Chris Paul and How the NBA Rumor Season Feels Dirtier Than Ever

Hey, did you guys hear about Chris Paul?  According to Adrian Wojnarowski’s reports from last night (probably via Paul himself or his agent if I had to take a wild guess) the Clippers and Golden State Warriors could “significantly raise their chances of keeping” Paul past this season if they also sign center Tyson Chandler.  For Wojnarowski and the rumor loving NBA twitterati it is business as usual.  They’re eating it up because this is just the type of “action” that they’ve been missing since the league was locked out.

Vince McMahon would be so proud.  Everyone thinks he is in the wrestling business, but so little of his hours and hours of programming is actual action taking place in the squared circle.  Yes, sometimes the fans are blown away by a “Hell in the Cell,” “Loser Leaves Town,” or “Ladder” match that sets the world on fire because it is such a spectacle, but without behind the scenes drama and serious mic time, there’s no way The Rock would have an acting career in Hollywood today.  Really, that was the only way for wrestling to go once the illusion of competition was dashed by the name “Sports Entertainment.”

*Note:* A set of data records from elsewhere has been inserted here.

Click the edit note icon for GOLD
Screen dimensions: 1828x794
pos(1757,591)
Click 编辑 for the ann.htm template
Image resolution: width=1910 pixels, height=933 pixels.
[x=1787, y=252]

The NBA relies on this non-action type of action as well.  Over the last decade the NBA has placed more and more emphasis on the off-season, trade deadlines and draft.  I’ll admit I’ve played with ESPN’s NBA Trade Machine too.  It culminated in this lockout which was supposed to be at least partially about competitive balance. To me, that meant doing away with some of the wilder and more brash kinds of player movement.  Say, the kind where a superstar player holds the league hostage by demanding a trade and then placing additional demands for the promise that he might just sign a long-term deal for the team that is willing to pay the price to bring him in.

It’s a spit in the face to fans.  Those same fans were used like pawns by players and owners throughout the lockout in order to garner sympathy.  Look no further than Hornets fans today to see just how little fans matter to NBA players.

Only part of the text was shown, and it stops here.